My soul proclaims the greatness of the Lord, and my spirit rejoices in God my savior, for He has looked with favor on His lowly servant. From this day all generations will call me blessed. The Almighty has done great things for me, and holy is His Name.

He has mercy on those who fear Him, in every generation. He has shown the strength of His arm. He has scattered the proud in their conceit. He has cast down the mighty from their thrones and has lifted up the lowly.

He has filled the hungry with good things, and the rich He has sent away empty. He has come to the help of His servant Israel, for He has remembered His promise of mercy, the promise He made to our fathers, to Abraham and his children forever.

This is the God Mary knows: the God who champions the poor and oppressed, the God who feeds the hungry and topples tyrants, the God who keeps His promises year after year, century upon century, even to the End of the Age. This is the God who has chosen her, who has honored her, who has taken her for His own—His own Mother, His own womb, His own flesh and blood. She is the source of Jesus’ humanity. She is the body of Christ before Christ has a body.
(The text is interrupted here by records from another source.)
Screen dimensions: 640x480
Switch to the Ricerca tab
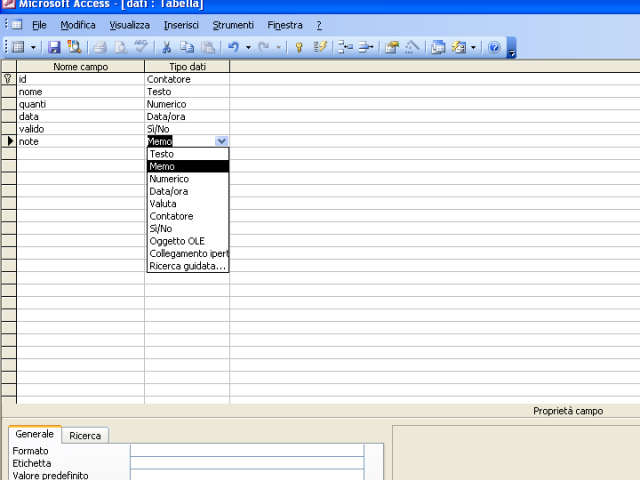coord(85,436)
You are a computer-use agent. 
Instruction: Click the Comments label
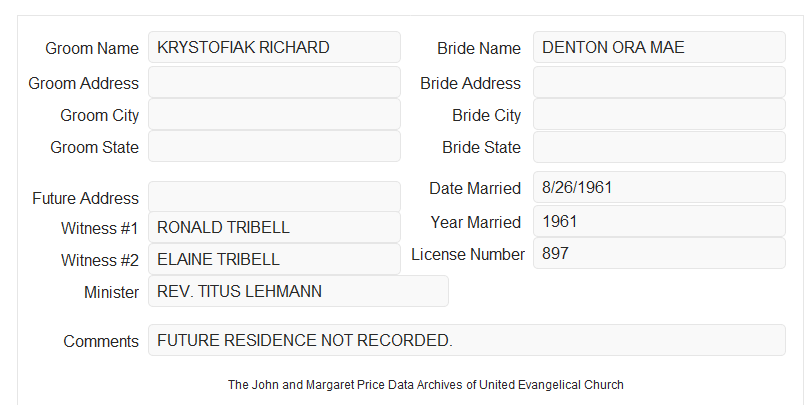(101, 341)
Mary, peasant girl of a broken lineage in a fallen kingdom on the far side of the world, is to be Blessed Virgin, Holy Theotokos, Mother of God. And to all this wonder and terror and danger and promise, she says yes: “Here I am, the servant of the Lord; let it be with me according to your word.”

It is her consent, her fiat, her yes, which undoes the long disobedience of humankind, all the way back to the garden, back to our first parents in Eden. Eve’s no is undone in that yes. And just as all men have died in Adam, so now do all men rise in Jesus Christ. Behold: the New Adam, the New Eve, the New Creation.

Mary is our mother and our model. We are called to be like her, not simply in meekness and obedience, but in bravery and defiance, in suffering and in hope. She pays a great price for becoming the Mother of our Lord, and reaps a far greater reward. Everything promised to Mary is promised to us as well. As hers was the Body of Christ, so now we as the Church are the Body of Christ. And as she bore the Creator into His Creation, so now we are called to bear Christ anew in our own day and age.

The second verse of “O Come, All Ye Faithful” contains the lyric, “Born of a virgin, a mortal He comes.” But that’s not what the Latin says. In Latin it’s earthier, grittier than that: gesterant puellae viscera—born through the guts of a girl! That’s our job now. We are to be Mary. We must birth the Christ. We are to welcome, to gestate, the life of God within us, so that through us, through our flesh, through our yes, Christ may grow and thrive and be born again for all the world to see.

Soon it is Christmas: let all tyrants tremble. Soon it is Christmas: let all mothers rejoice. Soon it is Christmas: let Christ be born in us, that He may bear this world anew.

In the Name of the Father and of the +Son and of the Holy Spirit. Amen.